今年の2月からYahoo!ニュース個人で「山崎まゆみの観光温泉学」のページが新設されました。Yahoo!の担当者はついていますが、基本的に公開前のチェックを受ける必要はなく、書く内容も自由。私の担当者はWeb知識も豊富ですし、親切な方なので相談しながら更新しています。初回原稿は、コロナまん延中でも実施された旅館甲子園について。その後、コロナ禍が拡大しましたので、その中でのおもてなしとして「女将たちの自筆の手紙」や、春の大型連休を迎えた旅館の皆さんの本音などもつづっています。
Yahoo!は、どの記事がどのくらい読まれているのか、リアルタイムでPVを確認することができます。
これまで20本近い原稿を更新しましたが、常にPVを意識してきました。そんな経験から気づいたことを皆さんにお伝えします。
圧倒的に読まれた記事は「ひとり温泉」についてでした。またWebでは犬や猫の可愛らしい動画がPVを稼ぐと言われていますが、やはりそのセオリー通りに、私のページでも「猫女将」の仕事ぶりを書いた記事が人気でした。
タイトルとサムネイル(巻頭に使われる写真)も大きく影響します。タイトルは具体的なほどよく読まれます。サムネイル写真も分かりやすければ分かりやすいほどいい。私の原稿は全てに温泉が関わりますので、温泉だとすぐに分かる写真に越したことはない。つまり一目見て、記事の大まかな内容を把握できるようになるのがコツです。
こうして、Yahoo!にページを設立してもらったことで、一般の方の温泉や旅館へのニーズを実感し、分析できる機会を得られたわけですが、改めて思い知るのは「ひとり旅」「ひとり温泉」の人気ぶり。
本連載の読者は宿泊業の方が多いので、1部屋に1人のお客さんが利用する「ひとり温泉」を受け入れることは、ビジネスとしては厳しいと重々承知しています。しかし、このニーズには逆らえないのではないかと思うに至り、女性が好む「ひとり温泉」の条件を列記してみます。
「ひとりでも、他のお客さんの目を気にすることなく食事ができる環境」。部屋出しや個室ならベターですが、多くの方と同じ食事処の場合は、せめてパーテーションで仕切ってほしい。

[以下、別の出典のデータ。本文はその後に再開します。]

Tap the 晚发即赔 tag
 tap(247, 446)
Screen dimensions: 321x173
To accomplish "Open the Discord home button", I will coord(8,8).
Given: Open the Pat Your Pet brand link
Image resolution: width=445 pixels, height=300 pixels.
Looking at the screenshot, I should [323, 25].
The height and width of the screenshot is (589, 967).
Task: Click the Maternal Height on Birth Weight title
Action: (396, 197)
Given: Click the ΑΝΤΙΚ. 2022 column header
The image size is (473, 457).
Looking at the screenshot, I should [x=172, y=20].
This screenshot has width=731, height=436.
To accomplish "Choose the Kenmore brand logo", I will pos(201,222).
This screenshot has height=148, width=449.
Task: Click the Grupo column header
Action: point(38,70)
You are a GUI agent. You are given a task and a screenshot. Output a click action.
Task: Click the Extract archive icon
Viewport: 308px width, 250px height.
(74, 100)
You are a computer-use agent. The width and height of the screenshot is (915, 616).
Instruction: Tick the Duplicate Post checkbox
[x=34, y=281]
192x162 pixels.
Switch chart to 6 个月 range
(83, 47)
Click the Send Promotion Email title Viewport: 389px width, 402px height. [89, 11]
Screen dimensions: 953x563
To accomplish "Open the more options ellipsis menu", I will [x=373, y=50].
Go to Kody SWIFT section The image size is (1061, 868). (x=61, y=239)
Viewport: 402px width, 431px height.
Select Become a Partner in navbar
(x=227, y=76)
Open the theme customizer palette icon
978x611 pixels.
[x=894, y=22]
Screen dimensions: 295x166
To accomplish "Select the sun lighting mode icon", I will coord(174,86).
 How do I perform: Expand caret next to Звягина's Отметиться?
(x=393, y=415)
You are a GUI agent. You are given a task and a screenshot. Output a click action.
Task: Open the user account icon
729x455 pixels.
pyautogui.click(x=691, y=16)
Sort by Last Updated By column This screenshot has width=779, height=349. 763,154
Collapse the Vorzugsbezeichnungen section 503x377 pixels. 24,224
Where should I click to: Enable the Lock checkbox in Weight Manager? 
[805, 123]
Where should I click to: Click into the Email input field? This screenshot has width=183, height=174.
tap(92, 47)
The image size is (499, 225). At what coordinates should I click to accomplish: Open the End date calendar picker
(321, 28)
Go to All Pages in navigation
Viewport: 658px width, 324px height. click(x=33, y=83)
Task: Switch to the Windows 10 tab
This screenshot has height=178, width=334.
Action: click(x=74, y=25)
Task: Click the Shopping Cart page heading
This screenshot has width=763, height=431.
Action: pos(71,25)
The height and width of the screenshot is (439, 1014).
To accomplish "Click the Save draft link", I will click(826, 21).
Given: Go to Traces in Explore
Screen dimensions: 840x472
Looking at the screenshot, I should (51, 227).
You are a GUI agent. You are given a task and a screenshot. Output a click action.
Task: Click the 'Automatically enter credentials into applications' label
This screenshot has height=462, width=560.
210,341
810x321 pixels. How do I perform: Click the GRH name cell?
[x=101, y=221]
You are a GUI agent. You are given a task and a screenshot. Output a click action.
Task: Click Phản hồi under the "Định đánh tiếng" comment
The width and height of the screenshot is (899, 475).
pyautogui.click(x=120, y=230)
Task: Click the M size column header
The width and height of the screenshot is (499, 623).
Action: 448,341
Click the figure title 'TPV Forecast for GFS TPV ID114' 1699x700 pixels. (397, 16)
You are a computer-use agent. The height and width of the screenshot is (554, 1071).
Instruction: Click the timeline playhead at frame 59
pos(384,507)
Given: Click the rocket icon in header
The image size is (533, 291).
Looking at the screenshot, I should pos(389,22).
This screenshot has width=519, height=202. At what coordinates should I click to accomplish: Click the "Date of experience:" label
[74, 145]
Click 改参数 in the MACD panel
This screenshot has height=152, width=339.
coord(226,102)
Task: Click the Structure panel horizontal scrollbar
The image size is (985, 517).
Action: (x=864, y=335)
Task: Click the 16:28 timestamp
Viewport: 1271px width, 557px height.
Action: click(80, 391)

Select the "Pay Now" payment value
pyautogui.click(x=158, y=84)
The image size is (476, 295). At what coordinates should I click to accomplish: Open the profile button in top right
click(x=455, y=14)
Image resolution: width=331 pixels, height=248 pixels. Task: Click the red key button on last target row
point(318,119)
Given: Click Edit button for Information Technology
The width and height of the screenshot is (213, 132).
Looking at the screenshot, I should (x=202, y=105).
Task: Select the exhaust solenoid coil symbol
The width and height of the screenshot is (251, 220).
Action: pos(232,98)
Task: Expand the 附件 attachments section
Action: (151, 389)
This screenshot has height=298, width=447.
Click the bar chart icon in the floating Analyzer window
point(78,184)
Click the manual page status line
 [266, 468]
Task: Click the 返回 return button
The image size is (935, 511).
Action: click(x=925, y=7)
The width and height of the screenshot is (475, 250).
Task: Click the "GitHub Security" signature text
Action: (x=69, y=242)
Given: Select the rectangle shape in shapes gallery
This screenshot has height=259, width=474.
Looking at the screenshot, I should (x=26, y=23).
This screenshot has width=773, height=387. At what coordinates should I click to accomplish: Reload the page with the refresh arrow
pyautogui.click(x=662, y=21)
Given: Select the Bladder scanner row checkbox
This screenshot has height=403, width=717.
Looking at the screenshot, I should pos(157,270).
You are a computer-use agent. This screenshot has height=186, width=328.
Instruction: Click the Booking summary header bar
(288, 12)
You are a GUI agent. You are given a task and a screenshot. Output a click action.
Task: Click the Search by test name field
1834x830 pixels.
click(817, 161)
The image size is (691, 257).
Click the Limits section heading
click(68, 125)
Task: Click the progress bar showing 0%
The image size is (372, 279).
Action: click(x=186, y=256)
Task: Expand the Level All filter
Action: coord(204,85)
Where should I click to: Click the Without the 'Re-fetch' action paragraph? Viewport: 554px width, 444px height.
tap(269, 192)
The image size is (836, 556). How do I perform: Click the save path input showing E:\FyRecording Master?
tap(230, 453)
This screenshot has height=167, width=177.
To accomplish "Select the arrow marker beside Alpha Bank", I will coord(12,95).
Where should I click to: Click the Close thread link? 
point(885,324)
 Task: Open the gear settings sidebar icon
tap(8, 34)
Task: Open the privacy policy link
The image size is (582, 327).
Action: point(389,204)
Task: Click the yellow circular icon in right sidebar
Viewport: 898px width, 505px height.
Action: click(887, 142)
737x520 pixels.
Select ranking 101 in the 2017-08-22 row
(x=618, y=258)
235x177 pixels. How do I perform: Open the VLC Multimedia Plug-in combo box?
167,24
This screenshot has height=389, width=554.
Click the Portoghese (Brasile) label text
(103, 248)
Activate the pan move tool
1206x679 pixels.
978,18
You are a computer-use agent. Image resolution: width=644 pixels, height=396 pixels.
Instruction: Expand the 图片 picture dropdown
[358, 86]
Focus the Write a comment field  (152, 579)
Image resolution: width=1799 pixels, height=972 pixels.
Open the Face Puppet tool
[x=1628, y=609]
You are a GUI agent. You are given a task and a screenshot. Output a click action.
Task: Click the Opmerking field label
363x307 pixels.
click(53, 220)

「ストレスにならない食事量」。女性のひとり温泉はハレの場として利用するのではなく、疲れを取るために利用するケースが多いです。ですから、たくさんの量より少量で質のいい素材の食事を取りたい。料理を残すことは気持ちの負担になります。
「部屋以外にもパブリックスペースに居心地のいい場所がある」。言うなればライブラリーやロビーなどですが、広ければよいわけではなく、こもれるような狭い空間だと喜ばれます。そこにおいしいコーヒーやクッキー等の甘いものがあればさらに良し。
湯上がりに血行が良くなるのでスパが併設されていたら予約する動機になります。
さらに可能なら…料金がプラスされていいので、アーリーチェックイン、レイトチェックアウト制度があるといいですね。連泊したくともできない場合、旅館での滞在時間が長ければ、連泊をしたかのようなぜいたくさを得られます。
ひとり温泉に限りませんが、これから冷える季節は湯たんぽ貸し出しサービスも喜ばれます。
女性はひとり温泉がしやすい環境が整っていればリピーターになりやすいです。多少価格を上げてでも、女性のひとり温泉を好待遇で迎えてはいかがでしょうか。